EXERCISE:
Write out exactly the lines of the entries below, from the first through the line containing "You are a computer-use agent. The image", and nothing beyond them.

Saved data entries:
-------
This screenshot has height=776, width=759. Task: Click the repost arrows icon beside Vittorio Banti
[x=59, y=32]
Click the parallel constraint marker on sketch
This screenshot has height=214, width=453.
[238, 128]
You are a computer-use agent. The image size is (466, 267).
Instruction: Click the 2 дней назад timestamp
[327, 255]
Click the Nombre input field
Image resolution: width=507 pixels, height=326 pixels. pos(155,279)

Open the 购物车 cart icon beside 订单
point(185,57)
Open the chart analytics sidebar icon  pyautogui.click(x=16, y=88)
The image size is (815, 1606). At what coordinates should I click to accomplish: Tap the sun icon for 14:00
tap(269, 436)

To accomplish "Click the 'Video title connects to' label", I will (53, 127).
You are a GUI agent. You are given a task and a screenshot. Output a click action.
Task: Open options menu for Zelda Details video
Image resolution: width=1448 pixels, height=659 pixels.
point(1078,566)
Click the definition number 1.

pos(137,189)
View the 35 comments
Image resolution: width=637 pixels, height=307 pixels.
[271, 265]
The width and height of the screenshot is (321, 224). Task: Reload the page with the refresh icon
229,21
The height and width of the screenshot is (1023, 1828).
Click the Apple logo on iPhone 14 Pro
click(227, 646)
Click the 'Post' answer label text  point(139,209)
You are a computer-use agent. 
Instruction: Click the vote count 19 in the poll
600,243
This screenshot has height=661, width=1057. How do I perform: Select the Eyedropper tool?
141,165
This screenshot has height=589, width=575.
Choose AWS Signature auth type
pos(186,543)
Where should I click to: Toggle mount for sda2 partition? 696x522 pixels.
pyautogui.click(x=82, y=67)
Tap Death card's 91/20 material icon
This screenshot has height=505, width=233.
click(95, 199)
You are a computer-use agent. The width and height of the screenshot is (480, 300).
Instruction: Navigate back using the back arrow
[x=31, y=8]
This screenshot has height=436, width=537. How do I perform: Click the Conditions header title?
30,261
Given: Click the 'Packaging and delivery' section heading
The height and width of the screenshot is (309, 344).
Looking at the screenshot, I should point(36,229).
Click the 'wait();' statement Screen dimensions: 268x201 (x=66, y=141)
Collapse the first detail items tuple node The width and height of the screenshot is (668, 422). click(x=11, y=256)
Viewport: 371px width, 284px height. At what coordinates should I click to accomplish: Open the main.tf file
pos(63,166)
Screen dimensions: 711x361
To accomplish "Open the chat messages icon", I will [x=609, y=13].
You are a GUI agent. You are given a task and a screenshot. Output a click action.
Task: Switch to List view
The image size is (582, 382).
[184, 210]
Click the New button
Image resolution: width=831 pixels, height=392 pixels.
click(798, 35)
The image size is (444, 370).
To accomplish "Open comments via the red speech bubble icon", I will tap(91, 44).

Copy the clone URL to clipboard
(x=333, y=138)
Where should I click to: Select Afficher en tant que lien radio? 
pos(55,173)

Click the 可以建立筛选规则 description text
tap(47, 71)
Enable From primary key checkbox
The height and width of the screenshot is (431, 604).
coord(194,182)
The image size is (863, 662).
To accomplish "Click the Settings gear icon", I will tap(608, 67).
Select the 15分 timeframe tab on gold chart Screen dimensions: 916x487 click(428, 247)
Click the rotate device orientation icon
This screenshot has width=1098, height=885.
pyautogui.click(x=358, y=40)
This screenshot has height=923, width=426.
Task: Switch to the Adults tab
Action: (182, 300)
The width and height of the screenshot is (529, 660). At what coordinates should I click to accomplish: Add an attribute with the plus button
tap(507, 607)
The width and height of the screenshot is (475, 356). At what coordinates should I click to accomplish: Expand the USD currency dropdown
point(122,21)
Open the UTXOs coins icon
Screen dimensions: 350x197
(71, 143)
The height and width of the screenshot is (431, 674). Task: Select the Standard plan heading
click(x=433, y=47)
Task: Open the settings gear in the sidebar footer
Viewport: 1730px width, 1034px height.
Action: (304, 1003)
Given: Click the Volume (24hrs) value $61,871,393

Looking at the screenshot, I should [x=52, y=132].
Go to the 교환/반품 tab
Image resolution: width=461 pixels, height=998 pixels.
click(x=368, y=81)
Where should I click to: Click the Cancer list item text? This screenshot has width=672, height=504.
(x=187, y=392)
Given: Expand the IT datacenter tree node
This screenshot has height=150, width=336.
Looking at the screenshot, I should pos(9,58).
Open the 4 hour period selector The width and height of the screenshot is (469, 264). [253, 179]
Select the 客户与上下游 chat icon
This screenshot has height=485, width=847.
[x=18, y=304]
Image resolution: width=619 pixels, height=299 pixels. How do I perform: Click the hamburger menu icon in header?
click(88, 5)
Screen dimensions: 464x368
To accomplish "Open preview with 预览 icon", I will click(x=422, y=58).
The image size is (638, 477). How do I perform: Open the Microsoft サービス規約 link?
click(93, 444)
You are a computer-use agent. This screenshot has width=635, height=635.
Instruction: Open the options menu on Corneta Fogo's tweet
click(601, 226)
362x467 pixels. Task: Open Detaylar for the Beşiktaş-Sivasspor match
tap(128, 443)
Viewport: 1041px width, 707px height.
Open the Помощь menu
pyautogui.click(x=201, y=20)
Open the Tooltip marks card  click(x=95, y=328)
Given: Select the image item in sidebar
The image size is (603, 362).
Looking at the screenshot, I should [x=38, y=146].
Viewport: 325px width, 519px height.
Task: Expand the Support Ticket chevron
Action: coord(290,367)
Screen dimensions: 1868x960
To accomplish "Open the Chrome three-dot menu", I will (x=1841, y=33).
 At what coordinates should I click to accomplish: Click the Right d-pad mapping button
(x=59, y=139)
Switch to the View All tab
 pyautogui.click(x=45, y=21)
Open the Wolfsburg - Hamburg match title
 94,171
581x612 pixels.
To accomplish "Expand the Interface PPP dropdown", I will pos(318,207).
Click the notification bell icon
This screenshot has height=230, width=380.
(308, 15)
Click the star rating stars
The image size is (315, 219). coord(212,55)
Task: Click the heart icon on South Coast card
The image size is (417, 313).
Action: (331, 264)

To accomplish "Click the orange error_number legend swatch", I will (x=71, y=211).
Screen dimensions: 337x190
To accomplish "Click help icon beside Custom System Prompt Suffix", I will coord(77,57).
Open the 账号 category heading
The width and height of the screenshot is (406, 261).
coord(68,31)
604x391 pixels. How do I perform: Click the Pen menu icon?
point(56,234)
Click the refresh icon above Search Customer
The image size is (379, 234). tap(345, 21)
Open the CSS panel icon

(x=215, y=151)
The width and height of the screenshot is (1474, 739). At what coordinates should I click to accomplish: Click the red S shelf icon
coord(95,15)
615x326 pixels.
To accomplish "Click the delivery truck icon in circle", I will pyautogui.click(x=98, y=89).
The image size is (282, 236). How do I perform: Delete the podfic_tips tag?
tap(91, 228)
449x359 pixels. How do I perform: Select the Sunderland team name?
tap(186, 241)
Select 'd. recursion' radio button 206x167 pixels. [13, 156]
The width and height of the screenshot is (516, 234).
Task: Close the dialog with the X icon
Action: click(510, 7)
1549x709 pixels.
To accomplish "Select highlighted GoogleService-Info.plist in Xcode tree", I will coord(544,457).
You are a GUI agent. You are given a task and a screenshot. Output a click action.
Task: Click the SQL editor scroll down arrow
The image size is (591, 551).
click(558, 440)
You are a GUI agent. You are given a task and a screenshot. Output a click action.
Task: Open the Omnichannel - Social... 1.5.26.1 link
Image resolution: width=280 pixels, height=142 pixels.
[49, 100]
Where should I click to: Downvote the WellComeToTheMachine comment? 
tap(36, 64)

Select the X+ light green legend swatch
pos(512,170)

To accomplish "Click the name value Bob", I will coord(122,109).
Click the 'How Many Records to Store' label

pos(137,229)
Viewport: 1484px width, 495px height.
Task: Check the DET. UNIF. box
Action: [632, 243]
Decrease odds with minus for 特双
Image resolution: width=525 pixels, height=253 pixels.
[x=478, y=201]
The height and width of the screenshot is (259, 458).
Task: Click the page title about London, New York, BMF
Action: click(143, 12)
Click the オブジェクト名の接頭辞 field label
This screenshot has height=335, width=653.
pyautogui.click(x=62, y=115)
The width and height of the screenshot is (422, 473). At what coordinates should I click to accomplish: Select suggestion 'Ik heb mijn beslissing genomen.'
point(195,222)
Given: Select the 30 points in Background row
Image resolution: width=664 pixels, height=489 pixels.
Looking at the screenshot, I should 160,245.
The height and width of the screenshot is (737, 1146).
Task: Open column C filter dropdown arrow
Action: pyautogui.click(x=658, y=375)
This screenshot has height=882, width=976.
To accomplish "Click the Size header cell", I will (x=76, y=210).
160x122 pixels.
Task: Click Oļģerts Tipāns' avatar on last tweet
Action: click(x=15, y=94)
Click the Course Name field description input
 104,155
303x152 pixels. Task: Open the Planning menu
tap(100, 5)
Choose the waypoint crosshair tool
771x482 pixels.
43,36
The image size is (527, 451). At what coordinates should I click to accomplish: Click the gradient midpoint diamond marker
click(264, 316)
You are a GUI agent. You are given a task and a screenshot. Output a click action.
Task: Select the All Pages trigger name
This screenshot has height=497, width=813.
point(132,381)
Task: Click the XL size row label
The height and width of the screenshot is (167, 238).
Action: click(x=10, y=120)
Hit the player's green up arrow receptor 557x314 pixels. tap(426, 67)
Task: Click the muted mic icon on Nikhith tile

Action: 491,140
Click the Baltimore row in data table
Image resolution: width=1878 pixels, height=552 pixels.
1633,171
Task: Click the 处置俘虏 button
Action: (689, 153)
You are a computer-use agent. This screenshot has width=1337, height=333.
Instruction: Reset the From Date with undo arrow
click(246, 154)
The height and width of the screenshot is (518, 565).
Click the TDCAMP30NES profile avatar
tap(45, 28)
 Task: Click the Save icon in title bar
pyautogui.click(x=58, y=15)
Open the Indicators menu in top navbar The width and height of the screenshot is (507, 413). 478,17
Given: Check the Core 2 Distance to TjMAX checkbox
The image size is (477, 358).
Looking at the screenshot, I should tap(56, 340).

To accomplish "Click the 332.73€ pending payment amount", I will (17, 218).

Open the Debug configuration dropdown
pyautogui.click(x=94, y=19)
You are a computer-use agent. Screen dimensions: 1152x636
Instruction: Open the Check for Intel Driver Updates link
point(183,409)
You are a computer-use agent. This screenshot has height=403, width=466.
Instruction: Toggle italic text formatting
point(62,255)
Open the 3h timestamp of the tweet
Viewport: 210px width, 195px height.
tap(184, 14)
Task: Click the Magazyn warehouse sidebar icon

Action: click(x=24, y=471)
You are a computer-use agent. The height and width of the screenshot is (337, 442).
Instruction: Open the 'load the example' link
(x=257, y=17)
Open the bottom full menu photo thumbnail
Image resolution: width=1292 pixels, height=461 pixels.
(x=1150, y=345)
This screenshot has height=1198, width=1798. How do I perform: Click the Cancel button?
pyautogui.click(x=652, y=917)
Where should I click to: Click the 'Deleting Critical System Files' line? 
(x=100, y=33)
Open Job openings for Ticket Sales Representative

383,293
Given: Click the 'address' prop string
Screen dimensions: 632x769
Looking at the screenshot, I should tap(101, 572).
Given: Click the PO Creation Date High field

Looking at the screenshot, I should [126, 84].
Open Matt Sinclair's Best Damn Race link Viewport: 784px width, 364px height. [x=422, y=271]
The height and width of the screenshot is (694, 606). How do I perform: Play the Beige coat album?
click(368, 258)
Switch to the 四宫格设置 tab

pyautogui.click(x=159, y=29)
-------
ANSWER BOX:
This screenshot has height=776, width=759. Task: Click the repost arrows icon beside Vittorio Banti
[x=59, y=32]
Click the parallel constraint marker on sketch
This screenshot has height=214, width=453.
[238, 128]
You are a computer-use agent. The image size is (466, 267).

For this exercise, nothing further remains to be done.